Copy out each line of the records below that contains the word "Music".

(Data provided)
·····
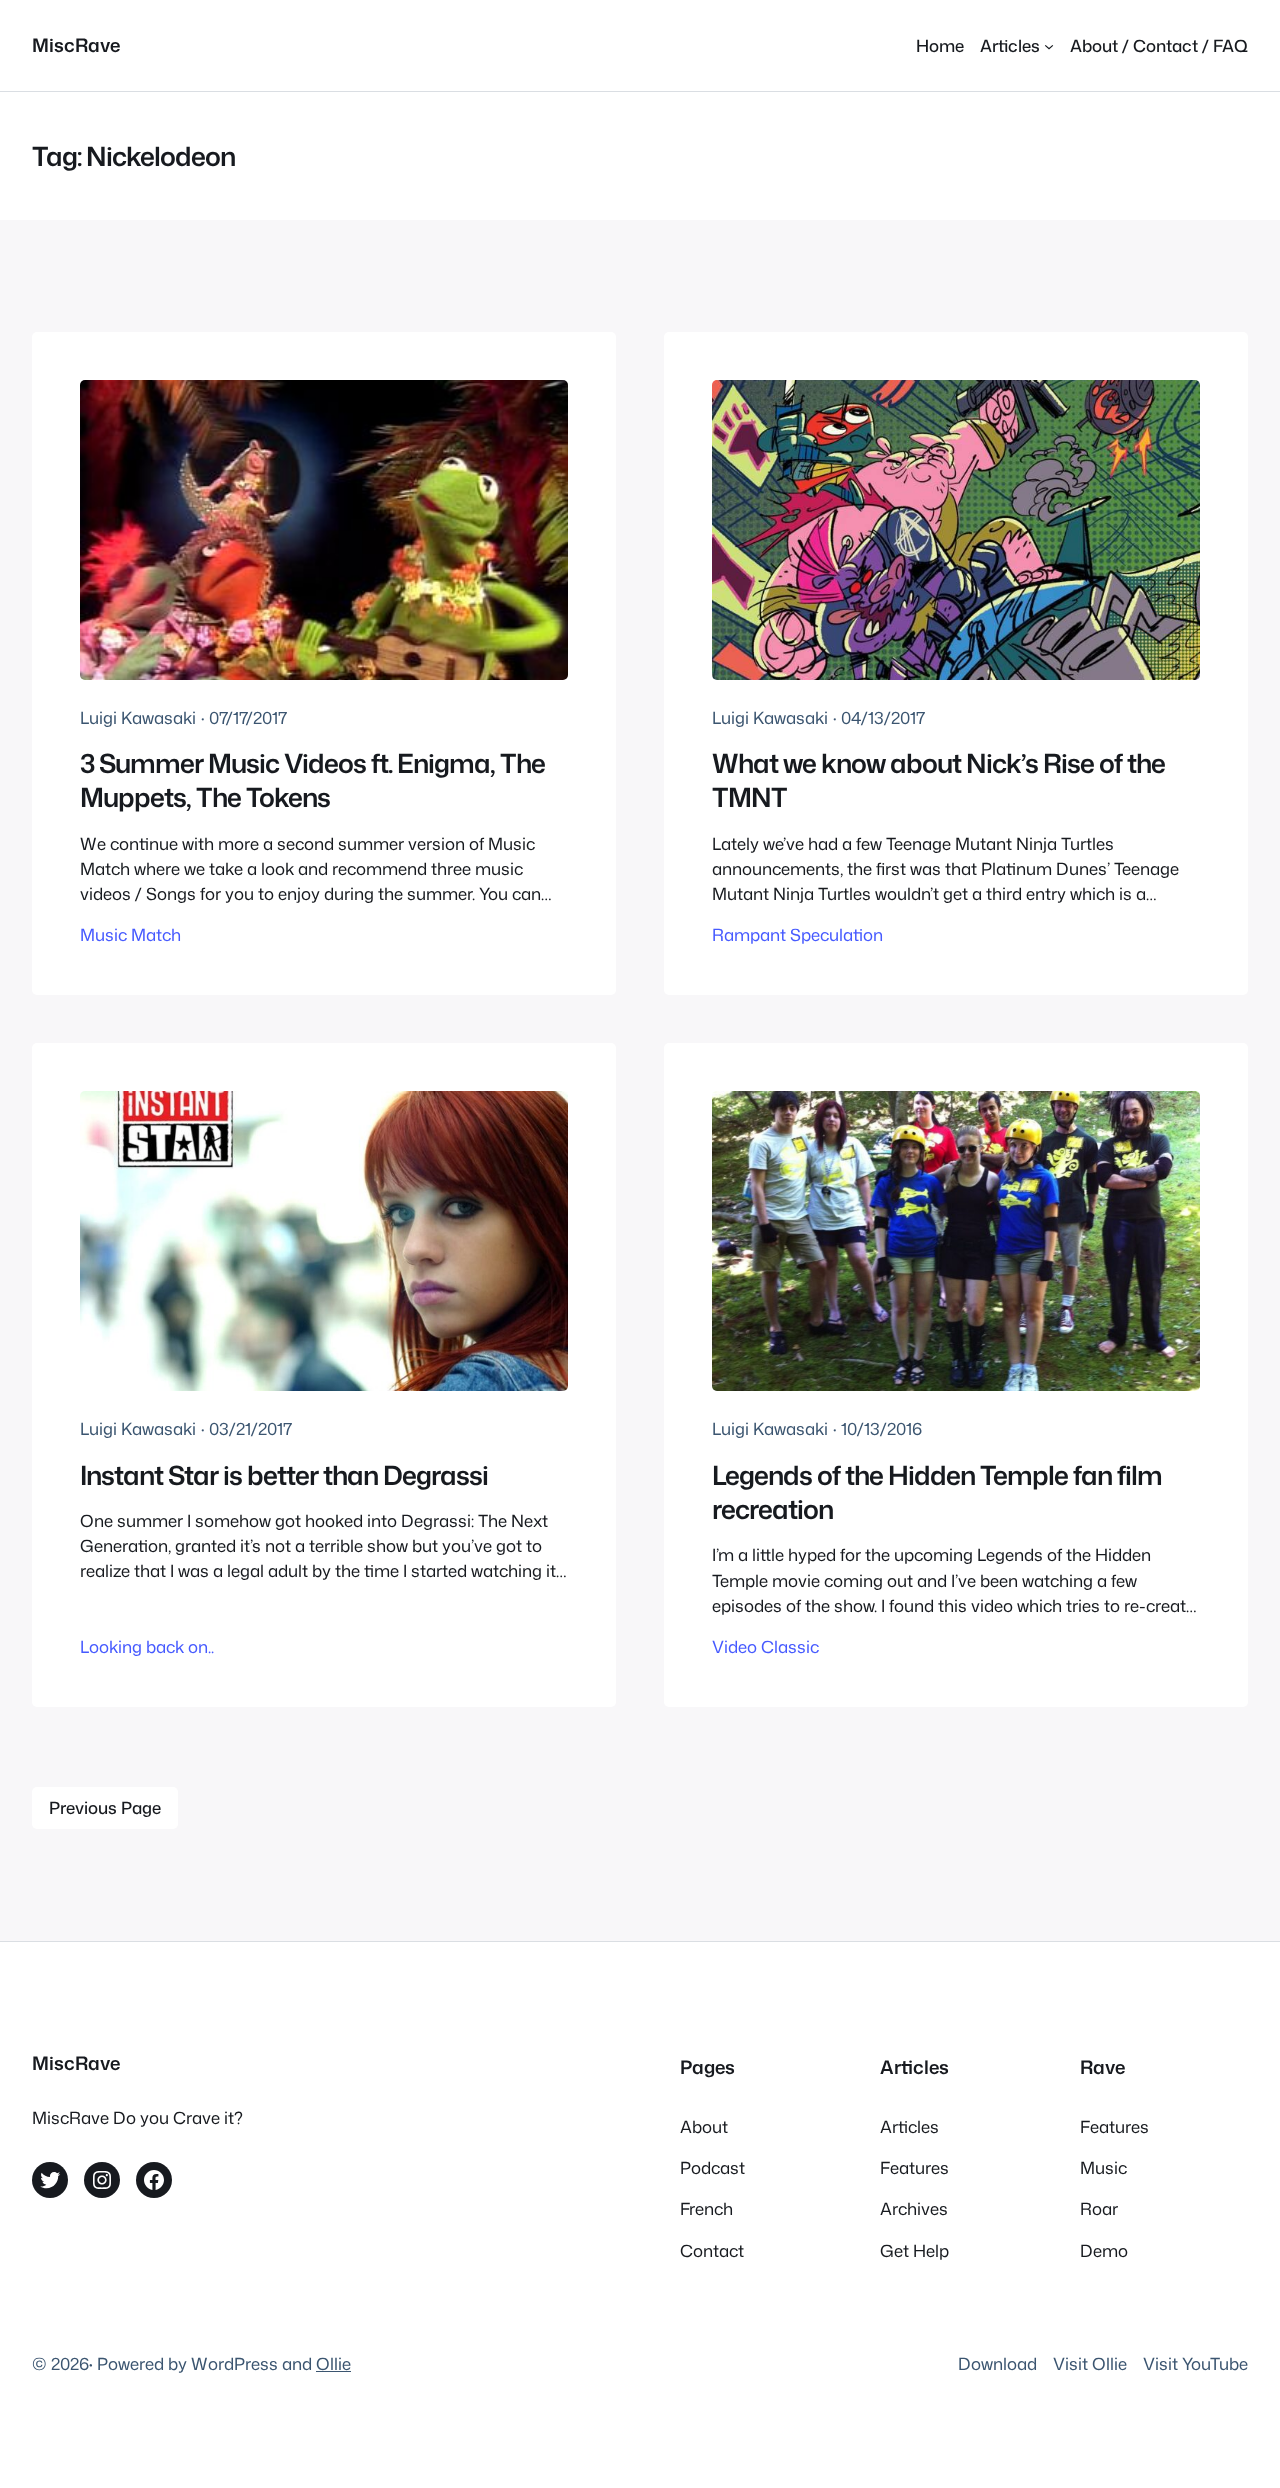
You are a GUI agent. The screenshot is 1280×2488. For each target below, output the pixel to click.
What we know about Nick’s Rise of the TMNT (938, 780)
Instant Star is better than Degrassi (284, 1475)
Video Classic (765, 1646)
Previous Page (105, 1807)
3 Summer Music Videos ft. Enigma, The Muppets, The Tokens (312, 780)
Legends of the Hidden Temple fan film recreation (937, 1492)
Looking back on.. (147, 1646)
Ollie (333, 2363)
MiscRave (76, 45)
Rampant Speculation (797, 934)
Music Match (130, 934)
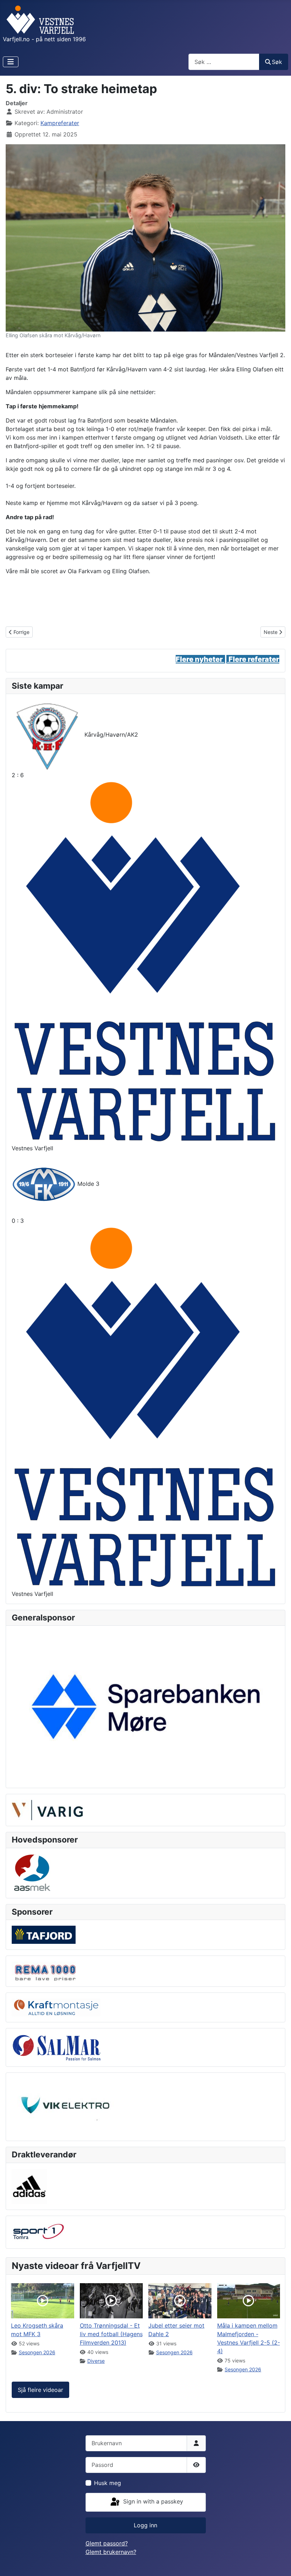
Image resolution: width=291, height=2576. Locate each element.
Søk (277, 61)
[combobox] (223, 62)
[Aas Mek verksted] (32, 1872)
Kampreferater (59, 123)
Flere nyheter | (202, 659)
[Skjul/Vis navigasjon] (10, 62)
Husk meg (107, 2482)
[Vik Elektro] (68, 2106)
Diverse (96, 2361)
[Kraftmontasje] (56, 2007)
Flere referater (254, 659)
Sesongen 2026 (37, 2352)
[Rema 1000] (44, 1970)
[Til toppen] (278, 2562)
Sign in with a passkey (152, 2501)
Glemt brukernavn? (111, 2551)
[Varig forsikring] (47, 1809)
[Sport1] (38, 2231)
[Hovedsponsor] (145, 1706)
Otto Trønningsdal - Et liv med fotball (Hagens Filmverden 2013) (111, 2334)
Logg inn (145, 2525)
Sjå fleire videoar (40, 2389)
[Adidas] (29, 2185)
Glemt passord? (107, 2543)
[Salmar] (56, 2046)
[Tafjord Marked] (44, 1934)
·····
(Solved exercise)
3 Summer Music Videos ft. Enigma, The Muppets, The Tokens (312, 780)
Music Match (130, 934)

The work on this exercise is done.